GPT 4 Vision Model misrepresentation of text from an Invoice (OCR Task)

Hi, I’m using the GPT 4 Vision-Preview model for the Text extraction (OCR) from the image, 90% of it works but Some of the text could not be recognised and extracted.

Say for example in an invoice there is a Zip code like WN1236D, it recognises WN1326D.

Also, it could not differentiate between S and 5 in the invoice.

Is there any way to fine-tune the GPT 4 Vision Model?

Any Suggestions, Kindly let me know. Thanks in Advance

2 Likes

No. Your only option is trying to manipulate the image itself so it’s easier to read.

There are multiple Gen AI OCR models that offer fine-tuning. Google Document AI is the first that springs to mind.

These models also typically including bounding boxes plus confidence.

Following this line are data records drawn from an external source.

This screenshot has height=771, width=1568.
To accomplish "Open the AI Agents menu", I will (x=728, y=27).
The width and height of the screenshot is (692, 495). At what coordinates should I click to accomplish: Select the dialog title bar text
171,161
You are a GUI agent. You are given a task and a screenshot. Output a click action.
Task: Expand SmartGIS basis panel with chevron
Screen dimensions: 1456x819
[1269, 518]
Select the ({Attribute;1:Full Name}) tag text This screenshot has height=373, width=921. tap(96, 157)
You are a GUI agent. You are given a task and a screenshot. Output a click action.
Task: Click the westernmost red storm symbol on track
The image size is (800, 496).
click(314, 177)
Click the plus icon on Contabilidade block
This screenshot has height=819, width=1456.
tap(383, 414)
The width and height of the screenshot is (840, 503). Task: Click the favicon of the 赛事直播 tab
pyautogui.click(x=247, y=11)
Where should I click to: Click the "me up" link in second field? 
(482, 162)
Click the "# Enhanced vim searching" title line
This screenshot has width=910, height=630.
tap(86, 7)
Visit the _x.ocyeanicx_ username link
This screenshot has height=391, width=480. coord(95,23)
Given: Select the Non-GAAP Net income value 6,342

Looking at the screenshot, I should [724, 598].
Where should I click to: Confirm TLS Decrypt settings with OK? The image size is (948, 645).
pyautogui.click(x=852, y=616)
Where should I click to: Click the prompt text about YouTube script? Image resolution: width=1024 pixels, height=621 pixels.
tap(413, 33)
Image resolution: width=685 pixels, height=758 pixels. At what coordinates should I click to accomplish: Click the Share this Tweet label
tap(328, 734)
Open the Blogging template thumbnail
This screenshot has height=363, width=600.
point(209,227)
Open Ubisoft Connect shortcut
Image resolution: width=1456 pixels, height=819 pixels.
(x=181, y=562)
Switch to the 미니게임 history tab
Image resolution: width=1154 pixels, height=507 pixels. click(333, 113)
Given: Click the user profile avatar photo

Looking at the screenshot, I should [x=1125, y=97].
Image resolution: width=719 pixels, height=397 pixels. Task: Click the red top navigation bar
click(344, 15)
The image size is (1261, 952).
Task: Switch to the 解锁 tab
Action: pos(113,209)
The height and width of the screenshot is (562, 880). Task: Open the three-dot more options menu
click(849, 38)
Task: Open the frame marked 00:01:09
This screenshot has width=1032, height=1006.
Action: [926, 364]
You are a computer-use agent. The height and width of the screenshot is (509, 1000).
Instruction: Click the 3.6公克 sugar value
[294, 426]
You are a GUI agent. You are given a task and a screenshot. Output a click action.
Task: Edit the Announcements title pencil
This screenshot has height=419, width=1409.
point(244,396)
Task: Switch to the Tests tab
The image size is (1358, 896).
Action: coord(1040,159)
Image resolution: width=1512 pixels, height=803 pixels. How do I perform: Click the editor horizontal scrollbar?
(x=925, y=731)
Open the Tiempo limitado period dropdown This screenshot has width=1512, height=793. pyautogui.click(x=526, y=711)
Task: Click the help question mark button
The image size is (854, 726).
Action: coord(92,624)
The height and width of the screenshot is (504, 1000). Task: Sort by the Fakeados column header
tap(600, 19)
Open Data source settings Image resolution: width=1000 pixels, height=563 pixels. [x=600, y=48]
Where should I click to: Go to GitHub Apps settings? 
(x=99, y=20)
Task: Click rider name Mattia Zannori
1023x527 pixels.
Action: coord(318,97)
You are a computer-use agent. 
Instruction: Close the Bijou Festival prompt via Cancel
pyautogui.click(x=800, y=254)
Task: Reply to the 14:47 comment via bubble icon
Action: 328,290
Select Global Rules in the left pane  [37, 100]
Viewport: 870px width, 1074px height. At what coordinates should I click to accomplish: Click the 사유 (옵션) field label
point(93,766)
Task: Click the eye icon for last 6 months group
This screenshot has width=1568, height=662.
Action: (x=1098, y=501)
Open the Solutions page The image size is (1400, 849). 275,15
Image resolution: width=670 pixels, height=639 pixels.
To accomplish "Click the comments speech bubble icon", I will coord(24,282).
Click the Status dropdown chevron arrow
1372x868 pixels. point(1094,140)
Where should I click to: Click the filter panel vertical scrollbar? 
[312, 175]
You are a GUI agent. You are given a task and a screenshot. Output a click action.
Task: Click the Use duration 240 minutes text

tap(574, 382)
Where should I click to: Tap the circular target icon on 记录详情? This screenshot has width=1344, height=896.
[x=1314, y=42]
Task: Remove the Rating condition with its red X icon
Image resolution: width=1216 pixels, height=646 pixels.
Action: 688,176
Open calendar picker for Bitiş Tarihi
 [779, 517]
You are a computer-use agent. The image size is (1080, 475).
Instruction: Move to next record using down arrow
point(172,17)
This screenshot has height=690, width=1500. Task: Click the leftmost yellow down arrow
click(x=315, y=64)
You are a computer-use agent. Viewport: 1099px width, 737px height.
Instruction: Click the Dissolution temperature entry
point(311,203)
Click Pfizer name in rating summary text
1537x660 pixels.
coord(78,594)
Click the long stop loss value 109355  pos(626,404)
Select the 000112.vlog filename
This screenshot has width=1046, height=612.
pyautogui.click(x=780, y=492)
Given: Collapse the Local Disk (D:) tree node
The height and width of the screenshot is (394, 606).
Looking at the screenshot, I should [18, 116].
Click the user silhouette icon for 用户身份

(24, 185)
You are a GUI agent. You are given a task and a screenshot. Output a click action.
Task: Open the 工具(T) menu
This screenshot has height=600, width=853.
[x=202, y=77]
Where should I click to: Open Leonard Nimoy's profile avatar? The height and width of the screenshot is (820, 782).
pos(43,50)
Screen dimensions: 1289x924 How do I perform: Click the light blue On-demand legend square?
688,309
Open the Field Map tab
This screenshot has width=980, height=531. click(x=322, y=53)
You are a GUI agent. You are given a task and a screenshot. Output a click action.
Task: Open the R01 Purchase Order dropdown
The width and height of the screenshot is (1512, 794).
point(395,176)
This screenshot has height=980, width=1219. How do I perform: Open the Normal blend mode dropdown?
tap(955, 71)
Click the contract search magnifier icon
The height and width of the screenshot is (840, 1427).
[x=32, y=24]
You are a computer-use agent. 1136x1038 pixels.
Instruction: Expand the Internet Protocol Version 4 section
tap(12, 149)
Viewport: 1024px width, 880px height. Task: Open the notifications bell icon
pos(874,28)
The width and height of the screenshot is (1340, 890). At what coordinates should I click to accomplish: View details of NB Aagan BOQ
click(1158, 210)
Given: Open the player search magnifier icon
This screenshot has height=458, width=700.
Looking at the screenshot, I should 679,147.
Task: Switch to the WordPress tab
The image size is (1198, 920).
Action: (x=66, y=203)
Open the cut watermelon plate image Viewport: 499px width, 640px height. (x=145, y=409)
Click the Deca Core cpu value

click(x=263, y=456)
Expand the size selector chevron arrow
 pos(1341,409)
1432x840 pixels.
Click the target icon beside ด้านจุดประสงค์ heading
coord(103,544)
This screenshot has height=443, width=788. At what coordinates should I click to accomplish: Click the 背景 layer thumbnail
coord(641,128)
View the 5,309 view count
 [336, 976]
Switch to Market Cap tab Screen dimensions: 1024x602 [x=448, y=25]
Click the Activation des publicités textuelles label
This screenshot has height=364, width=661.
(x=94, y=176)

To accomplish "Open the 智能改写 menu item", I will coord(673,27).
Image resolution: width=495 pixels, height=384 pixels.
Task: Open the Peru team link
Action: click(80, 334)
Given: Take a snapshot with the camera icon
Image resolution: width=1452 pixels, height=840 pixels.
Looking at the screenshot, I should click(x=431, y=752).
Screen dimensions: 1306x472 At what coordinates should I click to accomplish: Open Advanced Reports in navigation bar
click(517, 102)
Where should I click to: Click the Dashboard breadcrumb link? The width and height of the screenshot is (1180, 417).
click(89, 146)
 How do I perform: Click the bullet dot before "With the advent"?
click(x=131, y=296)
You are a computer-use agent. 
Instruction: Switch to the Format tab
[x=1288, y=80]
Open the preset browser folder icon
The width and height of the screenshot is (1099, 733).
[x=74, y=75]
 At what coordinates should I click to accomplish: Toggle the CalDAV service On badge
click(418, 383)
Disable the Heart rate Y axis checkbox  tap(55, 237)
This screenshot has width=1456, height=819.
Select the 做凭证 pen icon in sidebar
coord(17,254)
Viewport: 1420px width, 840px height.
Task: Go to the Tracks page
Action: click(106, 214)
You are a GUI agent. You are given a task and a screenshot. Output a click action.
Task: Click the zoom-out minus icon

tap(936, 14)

So in the case that an “S” gets mistaken for a “5” you can programmatically send a new document with JUST the bounding box and preferably more zoomed in/clarified.

1 Like

Hey @krroopeshbharatwaj1 any update on the same?
Were you able to find any metho to mitigate this issue?
I’m also working on an extraction problem where while doing the extraction of IDs, GPT4V seems to be jumbling few characters, even misses few repeated characters

Let me know if you’ve any solution for the same.

1 Like

Hi @pathikghugare

Sorry for the late response, I could not improve it, Later I switched to Gemini 1.5 Pro- surprisingly better than the Vision Model.